Leek and Chestnut Purses
Preparation 10 mins, Cooking 40 mins
Serves 4 (3 purses each)
Egg-Free, Nut-Free, Vegan

Ingredients
For the purses
- 2 tbsp olive oil
- 100g leeks trimmed and finely chopped
- 50g arborio rice
- 30ml dry white wine
- 375ml light vegetable stock
- 60g cooked chestnuts roughly chopped
- 2 tbsp soya cream
- 300g filo pastry cut into 24 x 12cm squares
For the Relish
- 1 large roasted red pepper
- 2 tsp ginger finely grated
- Pinch of caster sugar
Method
- Preheat oven to 200ºC/gas mark 6. Heat 1 tbsp oil in a pan, lightly fry leeks until soft and golden. Stir in rice – coat well. Add wine, bring to boil. Add 175ml stock, enough to cover rice.
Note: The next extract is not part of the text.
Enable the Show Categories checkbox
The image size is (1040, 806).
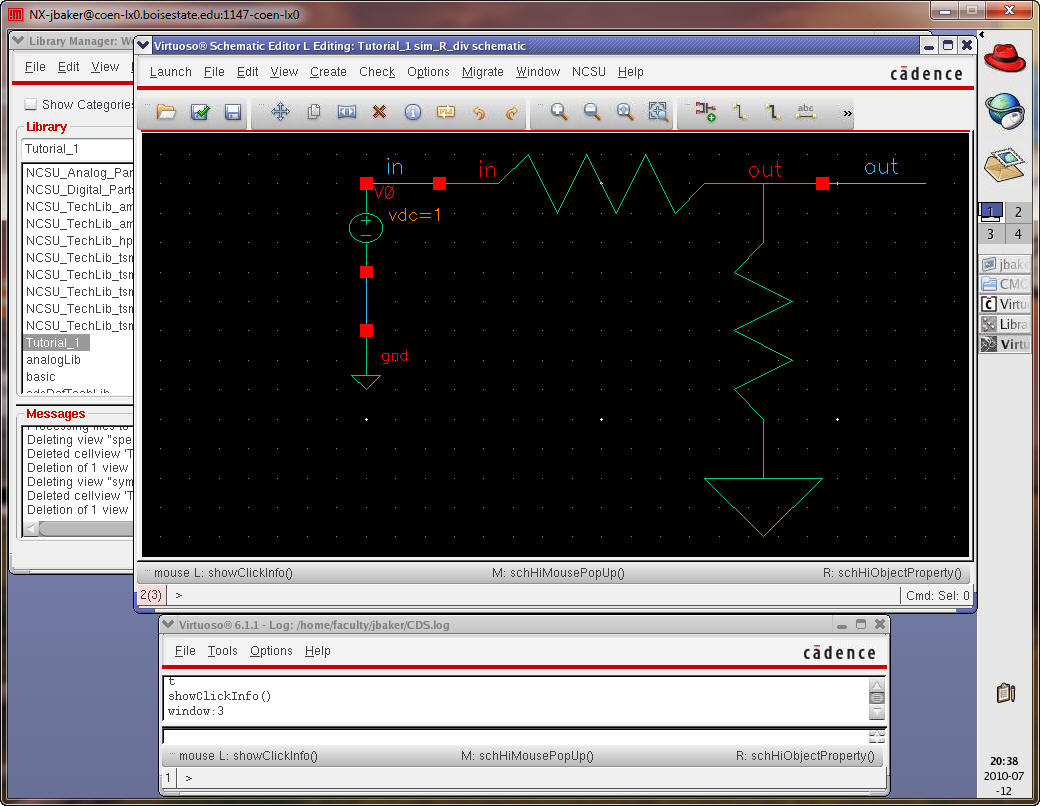tap(31, 104)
- Cover pan, simmer until liquid’s absorbed.
- Add 175ml stock and chestnuts, bring to boil, cover and simmer for 10-12 mins until rice is cooked.
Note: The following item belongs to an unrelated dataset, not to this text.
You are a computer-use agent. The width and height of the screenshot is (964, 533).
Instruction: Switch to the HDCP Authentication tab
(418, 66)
- Stir in cream, season well. Set aside.
- Lightly brush one filo square with oil, place another on top to form an eight pointed star and brush the tips.
- Place 2 tsp of mixture in centre, pull up edges of star to form a purse. Repeat until 12 are made.
- Bake on a tray for 15 mins until golden.
- For relish: Mix pepper, ginger and sugar, blend well. For finer sauce, add water and sieve. Serve relish with each portion of purses.